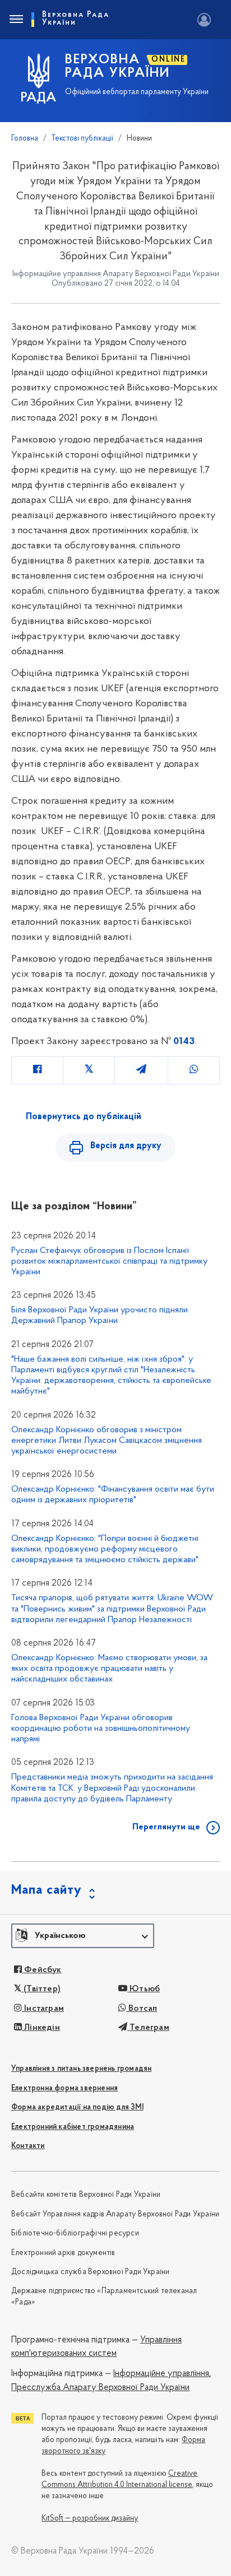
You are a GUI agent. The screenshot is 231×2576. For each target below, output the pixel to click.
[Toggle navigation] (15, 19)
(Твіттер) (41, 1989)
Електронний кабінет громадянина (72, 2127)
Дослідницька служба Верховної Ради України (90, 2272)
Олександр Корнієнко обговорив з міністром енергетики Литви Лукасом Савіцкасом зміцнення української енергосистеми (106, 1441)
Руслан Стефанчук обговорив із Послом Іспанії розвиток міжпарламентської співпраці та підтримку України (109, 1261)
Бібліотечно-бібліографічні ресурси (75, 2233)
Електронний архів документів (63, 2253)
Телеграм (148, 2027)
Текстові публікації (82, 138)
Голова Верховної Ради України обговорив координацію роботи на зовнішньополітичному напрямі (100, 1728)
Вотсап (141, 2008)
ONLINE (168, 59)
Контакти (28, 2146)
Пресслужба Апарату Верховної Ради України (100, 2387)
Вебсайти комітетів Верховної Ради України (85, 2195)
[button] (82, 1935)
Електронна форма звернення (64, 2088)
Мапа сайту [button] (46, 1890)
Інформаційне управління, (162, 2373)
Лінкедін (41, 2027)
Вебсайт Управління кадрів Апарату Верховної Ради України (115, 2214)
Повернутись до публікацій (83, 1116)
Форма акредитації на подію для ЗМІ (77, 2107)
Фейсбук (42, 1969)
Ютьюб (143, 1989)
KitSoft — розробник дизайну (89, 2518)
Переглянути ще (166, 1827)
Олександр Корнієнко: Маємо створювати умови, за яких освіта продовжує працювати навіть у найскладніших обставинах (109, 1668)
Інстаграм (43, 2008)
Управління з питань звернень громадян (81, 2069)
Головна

**Problem to solve**
All of the records need to be restated word for word, but not the pictures.

**Your response**
You are a GUI agent. The screenshot is 231×2576. For each target below, output the pixel to click.
[Toggle navigation] (15, 19)
(Твіттер) (41, 1989)
Електронний кабінет громадянина (72, 2127)
Дослідницька служба Верховної Ради України (90, 2272)
Олександр Корнієнко обговорив з міністром енергетики Литви Лукасом Савіцкасом зміцнення української енергосистеми (106, 1441)
Руслан Стефанчук обговорив із Послом Іспанії розвиток міжпарламентської співпраці та підтримку України (109, 1261)
Бібліотечно-бібліографічні ресурси (75, 2233)
Електронний архів документів (63, 2253)
Телеграм (148, 2027)
Текстові публікації (82, 138)
Голова Верховної Ради України обговорив координацію роботи на зовнішньополітичному напрямі (100, 1728)
Вотсап (141, 2008)
ONLINE (168, 59)
Контакти (28, 2146)
Пресслужба Апарату Верховної Ради України (100, 2387)
Вебсайти комітетів Верховної Ради України (85, 2195)
[button] (82, 1935)
Електронна форма звернення (64, 2088)
Мапа сайту [button] (46, 1890)
Інформаційне управління, (162, 2373)
Лінкедін (41, 2027)
Вебсайт Управління кадрів Апарату Верховної Ради України (115, 2214)
Повернутись до публікацій (83, 1116)
Форма акредитації на подію для ЗМІ (77, 2107)
Фейсбук (42, 1969)
Ютьюб (143, 1989)
KitSoft — розробник дизайну (89, 2518)
Переглянути ще (166, 1827)
Олександр Корнієнко: Маємо створювати умови, за яких освіта продовжує працювати навіть у найскладніших обставинах (109, 1668)
Інстаграм (43, 2008)
Управління з питань звернень громадян (81, 2069)
Головна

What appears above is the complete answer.